* [Directions for this task]: Report each line of the entries below that includes "size".

* [Supplied material]:
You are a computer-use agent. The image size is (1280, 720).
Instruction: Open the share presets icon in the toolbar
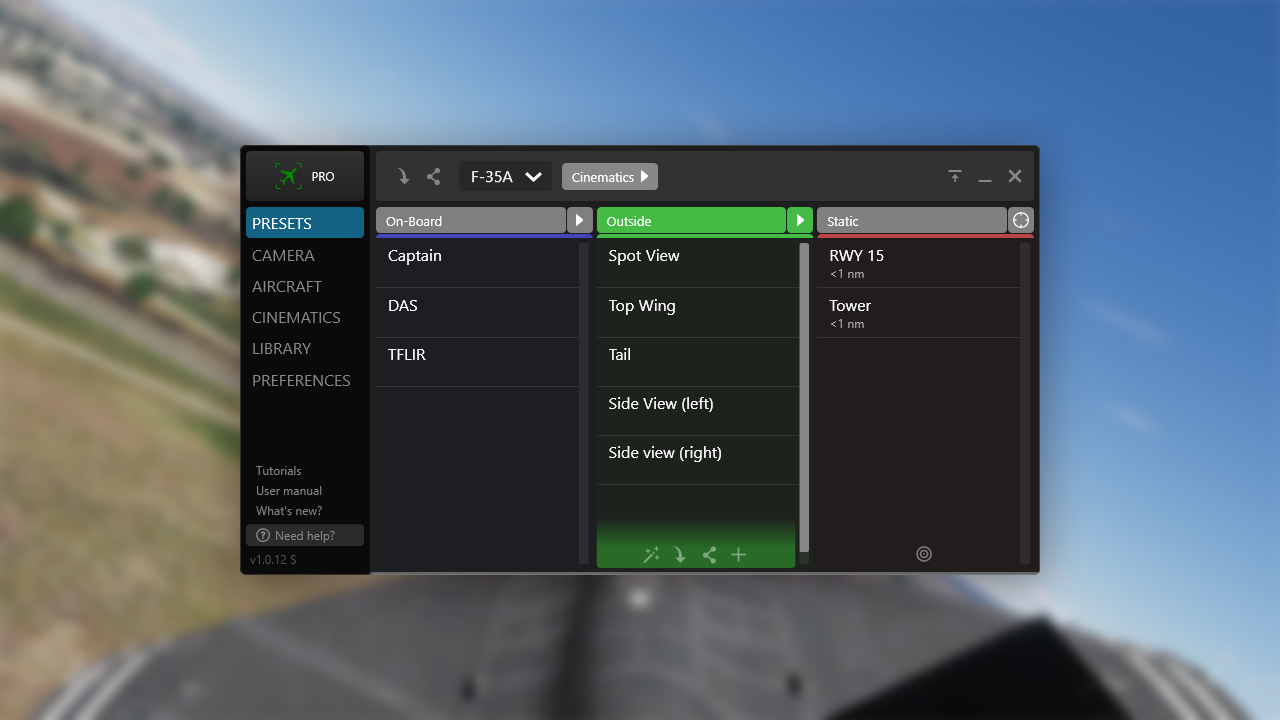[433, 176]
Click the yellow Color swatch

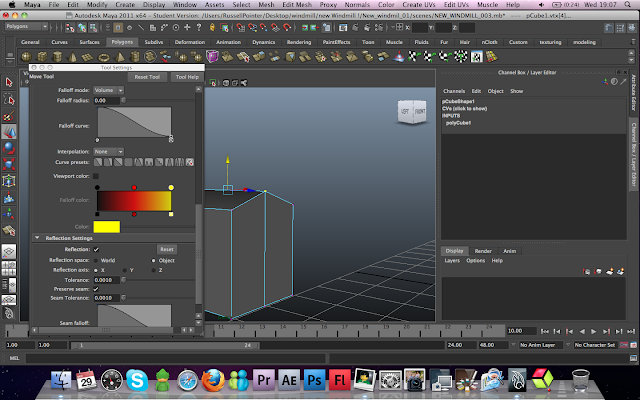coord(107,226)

--

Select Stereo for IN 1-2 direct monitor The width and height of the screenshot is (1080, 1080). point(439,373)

---

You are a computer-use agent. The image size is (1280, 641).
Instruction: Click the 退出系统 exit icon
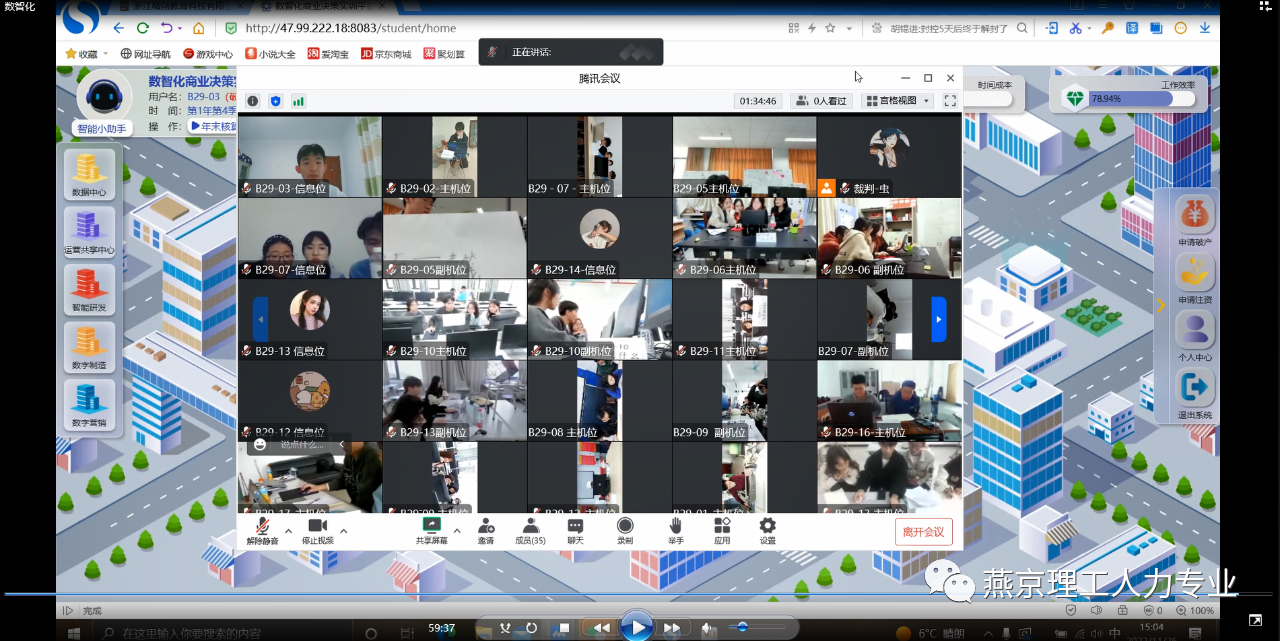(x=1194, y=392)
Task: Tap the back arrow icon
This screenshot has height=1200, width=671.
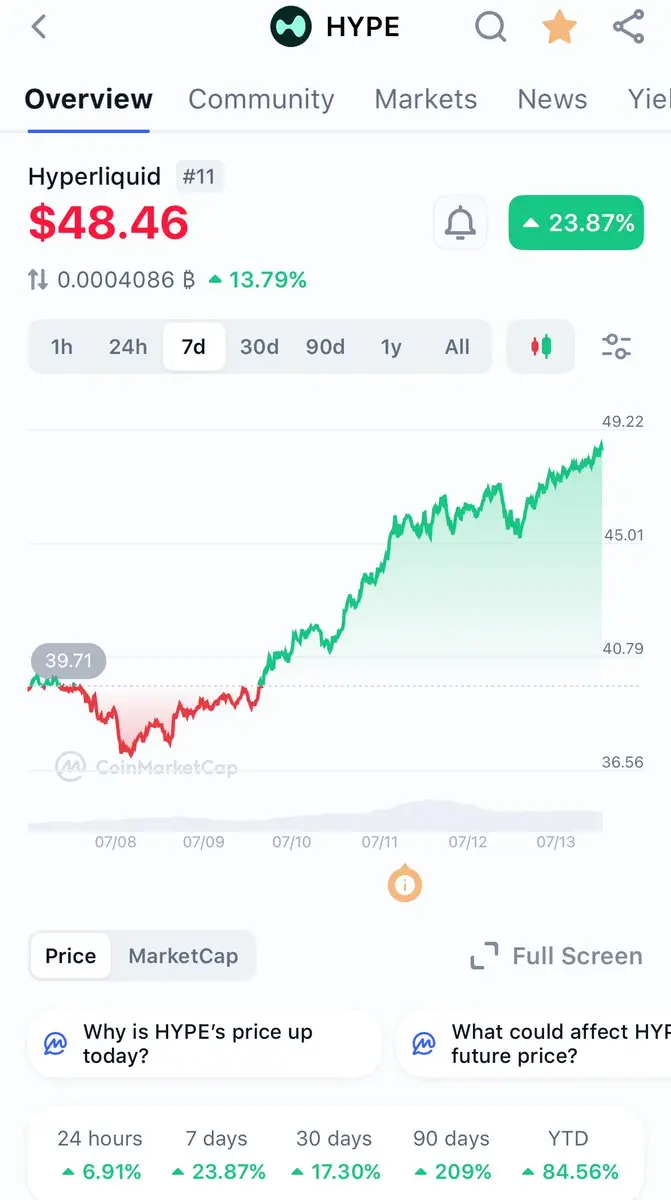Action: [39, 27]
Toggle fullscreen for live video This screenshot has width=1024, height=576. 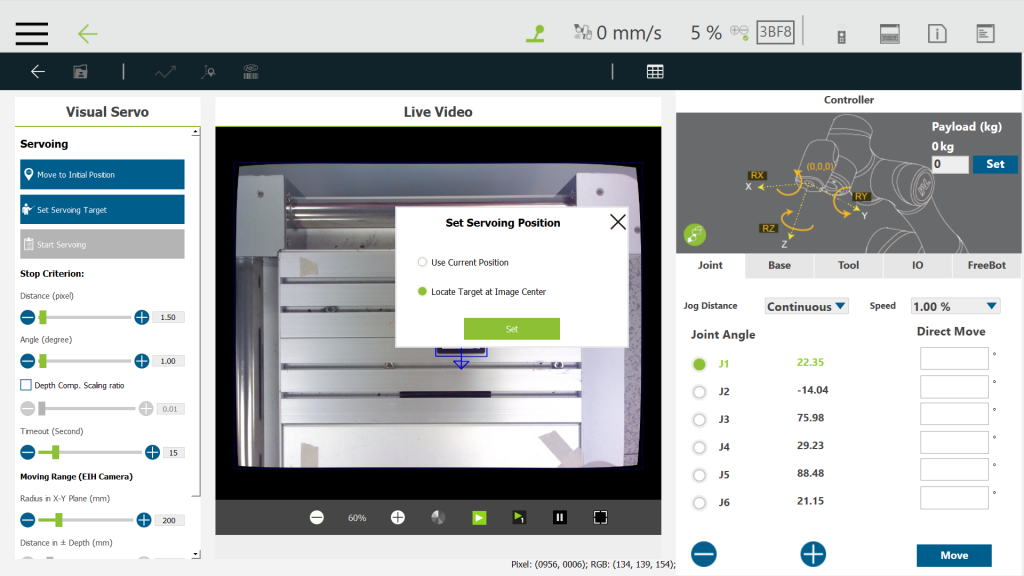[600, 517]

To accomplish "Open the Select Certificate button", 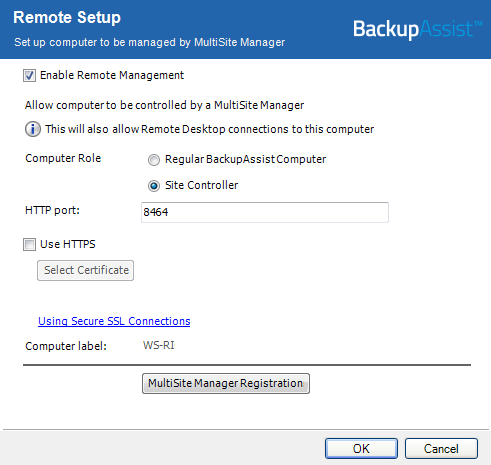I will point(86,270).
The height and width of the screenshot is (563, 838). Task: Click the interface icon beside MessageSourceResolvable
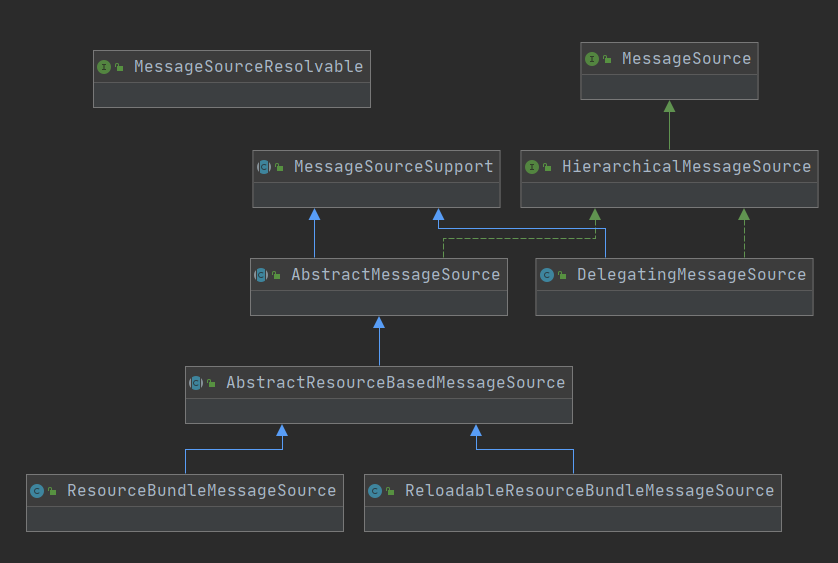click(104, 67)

* [Solution to this exercise]:
You are a computer-use agent. The image size is (1280, 720).
You are a computer-use agent. The image size is (1280, 641).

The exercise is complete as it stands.